> GOAL
Can you write out all of the material below again, swapping every "sidebar" for "side panel" and leaving everything else untouched?

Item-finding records
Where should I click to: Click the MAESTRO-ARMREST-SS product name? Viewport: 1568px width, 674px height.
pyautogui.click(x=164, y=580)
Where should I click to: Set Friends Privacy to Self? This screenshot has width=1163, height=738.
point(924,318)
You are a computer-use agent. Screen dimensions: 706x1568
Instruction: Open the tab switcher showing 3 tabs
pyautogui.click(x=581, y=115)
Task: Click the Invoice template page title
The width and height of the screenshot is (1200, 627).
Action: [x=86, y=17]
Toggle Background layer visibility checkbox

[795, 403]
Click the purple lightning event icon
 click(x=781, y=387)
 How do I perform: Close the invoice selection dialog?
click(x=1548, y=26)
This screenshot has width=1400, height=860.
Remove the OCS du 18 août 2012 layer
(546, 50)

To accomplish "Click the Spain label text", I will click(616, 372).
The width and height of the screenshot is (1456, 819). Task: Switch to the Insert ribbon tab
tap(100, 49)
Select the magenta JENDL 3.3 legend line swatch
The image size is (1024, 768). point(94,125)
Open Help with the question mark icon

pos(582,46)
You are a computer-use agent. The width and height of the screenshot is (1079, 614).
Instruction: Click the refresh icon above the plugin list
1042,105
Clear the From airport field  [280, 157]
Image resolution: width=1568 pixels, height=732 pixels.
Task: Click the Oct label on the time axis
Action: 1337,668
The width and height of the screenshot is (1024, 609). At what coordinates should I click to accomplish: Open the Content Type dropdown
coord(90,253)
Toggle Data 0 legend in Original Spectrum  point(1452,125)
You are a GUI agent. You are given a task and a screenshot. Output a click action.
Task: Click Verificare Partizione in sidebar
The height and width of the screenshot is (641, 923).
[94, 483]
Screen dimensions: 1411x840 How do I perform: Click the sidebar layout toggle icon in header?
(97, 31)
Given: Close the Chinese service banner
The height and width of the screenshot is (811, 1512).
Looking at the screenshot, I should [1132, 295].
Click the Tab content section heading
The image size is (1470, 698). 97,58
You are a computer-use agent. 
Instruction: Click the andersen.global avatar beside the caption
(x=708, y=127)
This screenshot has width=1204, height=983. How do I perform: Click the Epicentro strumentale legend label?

> OUTPUT OF THE EXERCISE
Where should I click to: Click the MAESTRO-ARMREST-SS product name? Viewport: 1568px width, 674px height.
pyautogui.click(x=164, y=580)
Where should I click to: Set Friends Privacy to Self? This screenshot has width=1163, height=738.
point(924,318)
You are a computer-use agent. Screen dimensions: 706x1568
Instruction: Open the tab switcher showing 3 tabs
pyautogui.click(x=581, y=115)
Task: Click the Invoice template page title
The width and height of the screenshot is (1200, 627).
Action: [x=86, y=17]
Toggle Background layer visibility checkbox

[795, 403]
Click the purple lightning event icon
 click(x=781, y=387)
 How do I perform: Close the invoice selection dialog?
click(x=1548, y=26)
This screenshot has width=1400, height=860.
Remove the OCS du 18 août 2012 layer
(546, 50)

To accomplish "Click the Spain label text", I will click(616, 372).
The width and height of the screenshot is (1456, 819). Task: Switch to the Insert ribbon tab
tap(100, 49)
Select the magenta JENDL 3.3 legend line swatch
The image size is (1024, 768). point(94,125)
Open Help with the question mark icon

pos(582,46)
You are a computer-use agent. The width and height of the screenshot is (1079, 614).
Instruction: Click the refresh icon above the plugin list
1042,105
Clear the From airport field  [280, 157]
Image resolution: width=1568 pixels, height=732 pixels.
Task: Click the Oct label on the time axis
Action: 1337,668
The width and height of the screenshot is (1024, 609). At what coordinates should I click to accomplish: Open the Content Type dropdown
coord(90,253)
Toggle Data 0 legend in Original Spectrum  point(1452,125)
You are a GUI agent. You are given a task and a screenshot. Output a click action.
Task: Click Verificare Partizione in side panel
The height and width of the screenshot is (641, 923).
[94, 483]
Screen dimensions: 1411x840 How do I perform: Click the side panel layout toggle icon in header?
(97, 31)
Given: Close the Chinese service banner
The height and width of the screenshot is (811, 1512).
Looking at the screenshot, I should [1132, 295].
Click the Tab content section heading
The image size is (1470, 698). 97,58
You are a computer-use agent. 
Instruction: Click the andersen.global avatar beside the caption
(x=708, y=127)
This screenshot has width=1204, height=983. How do I perform: Click the Epicentro strumentale legend label?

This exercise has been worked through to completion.